[Document extract]
These days when foppish metro sexuals prance around shopping malls high fiving and wishing one another “Happy holidays!” while others stick to the more conventional “Merry Christmas,” it is perhaps enlightening to look back to the small town of Ypres in the Flemish region of Belgium in a time long ago.
It was nearing Christmas of 1914 and all across the charred, blood soaked “No Man’s Land” fields of World War I (The “war to end all wars”, remember?) the British and the French, as well as the Germans on the other side were bloodied, worn down and rapidly dwindling in number in the hellfire blaze of machine guns and tanks rather than the single shot rifles and horseback cavalry of preceding conflicts. In fact, neither side could keep up with the burying of its dead. The carnage was too great for the gravediggers.
One daring soldier of the “Khaki Chums” a British unit, had an idea: “Those chaps on the other side are really just like us,” he concluded. “They would love to stand down, drink a pint and sing a Christmas carol or two, and write a letter to the folks back home.”
The idea became action. Word spread. A message was sent across enemy lines. An answer came back.

[Record list]

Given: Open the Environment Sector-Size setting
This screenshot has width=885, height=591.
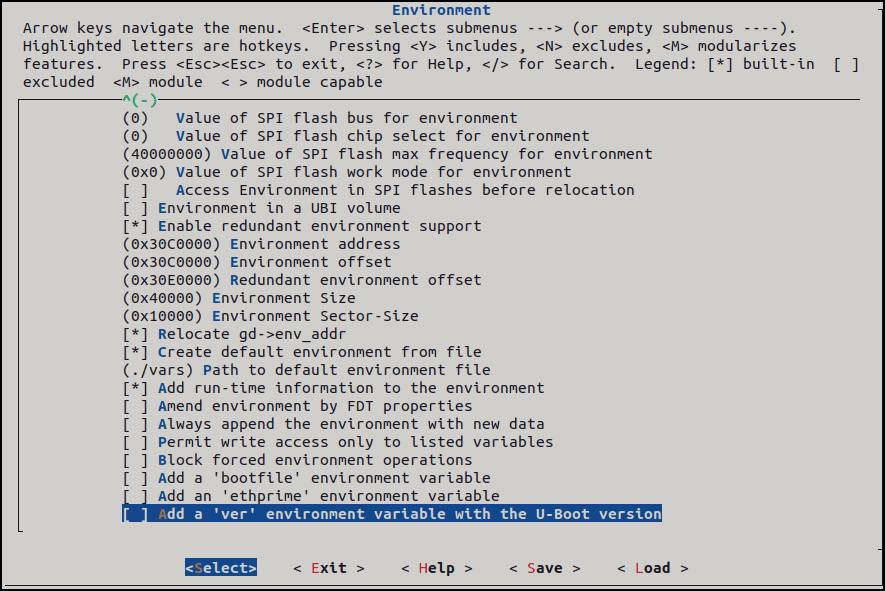Looking at the screenshot, I should coord(270,316).
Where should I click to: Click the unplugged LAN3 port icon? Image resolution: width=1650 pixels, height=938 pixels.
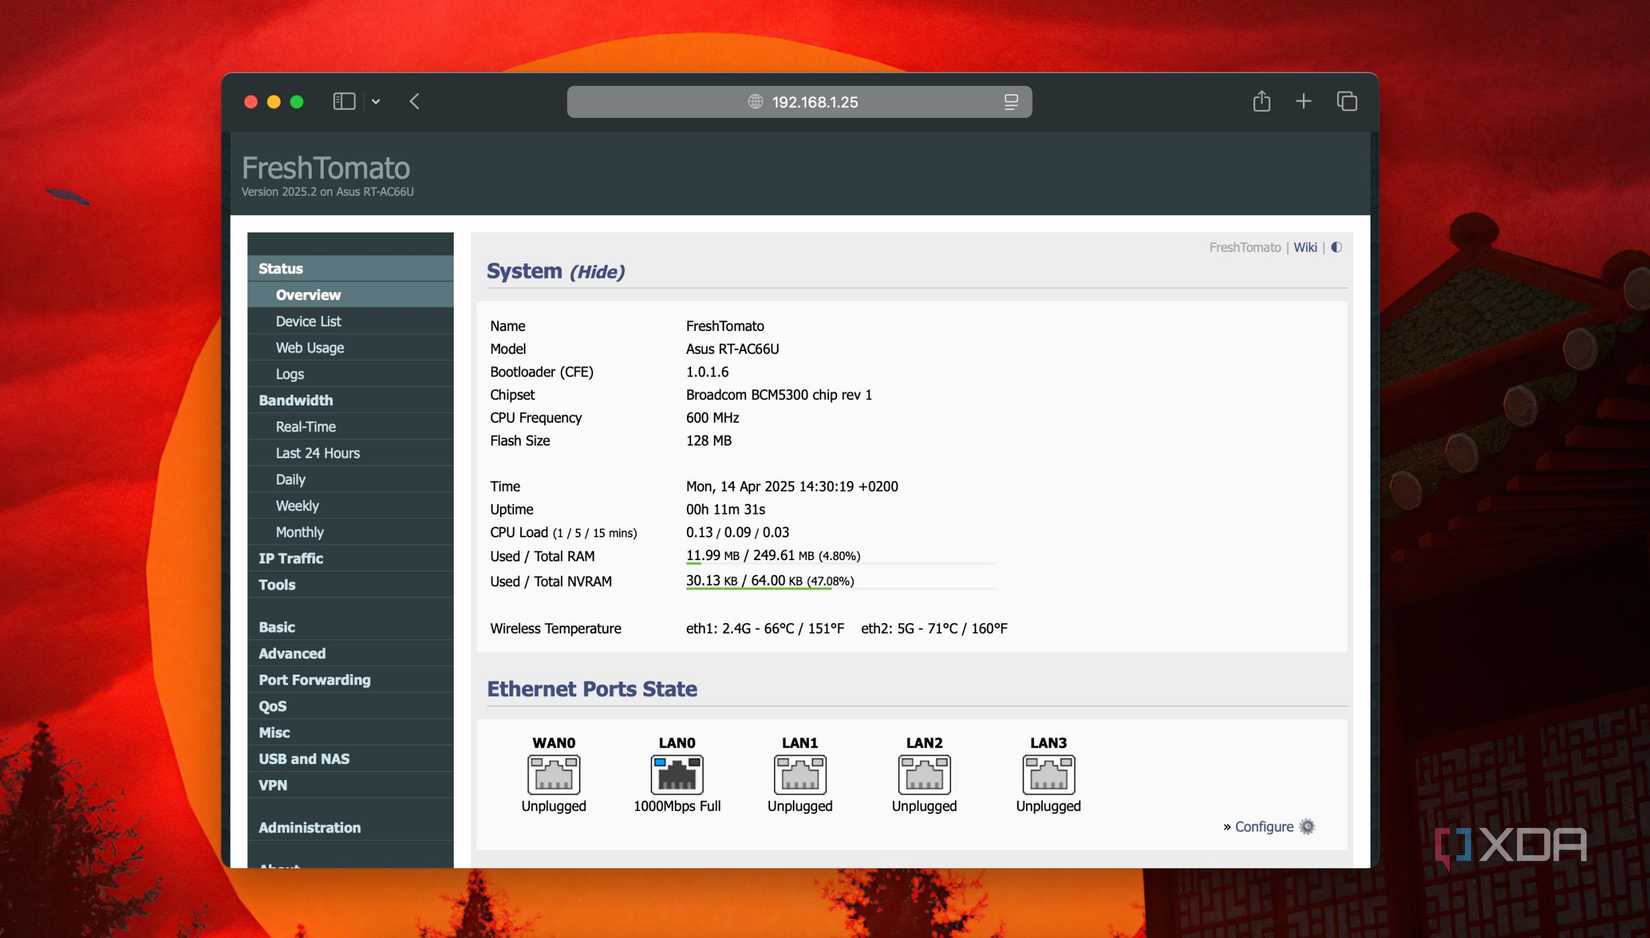(1047, 775)
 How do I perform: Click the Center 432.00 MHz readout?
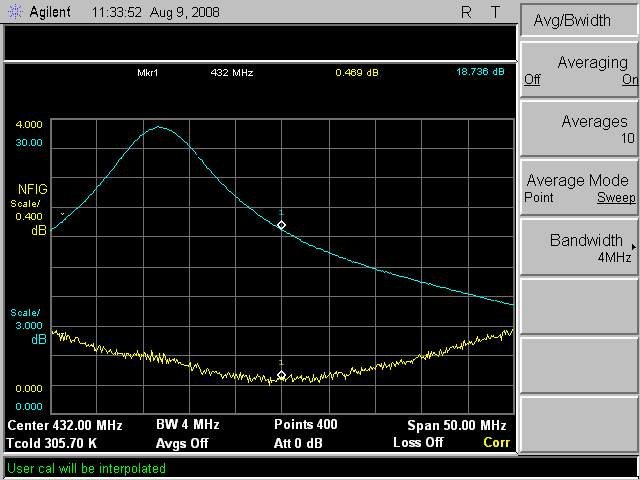point(57,425)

[Given exercise] Write what comes next in the piece about the 1914 Christmas truce near Ypres, starting after its final sentence. The material after the Christmas truce piece is separate from it.

[Final result]
And thus, the “Great Christmas Truce” of WWI was born.
It began with tentative steps by an emissary from each side stepping over the bodies that carpeted no man’s land. The two men finally came face to face.
“Merry Christmas, mate!” the British private said as he thrust out his hand.
“Fröhliche Weihnachten!,” said the German corporal as he reached out and shook the Brit’s hand.
And over the next 24 hours (36 and 48 hours in some areas), the British troops, joined by French soldiers, exchanged gifts with their heretofore deadly enemies. The Germans drank French wine and English ale and the allied French and Brits got their fill of schnapps. The Germans decorated their trenches and trees in the area with candles and sang Christmas carols. Food, tobacco and all sorts of souvenirs were exchanged back and forth as Christmas gifts. The two sides put down their weapons to battle each other in soccer matches. Even the gruesome task of retrieving bodies of dead soldiers for proper burial behind their own lines became an eerie almost joyous task as the sides came together to hold joint services.
Addresses were exchanged with promises to “…write if I make it back home, mate!”
Genuine friendships were forged and the surreal truce lasted through Christmas Eve all the way to Christmas night. At some points along the former battle lines, it lasted through New Year’s Day.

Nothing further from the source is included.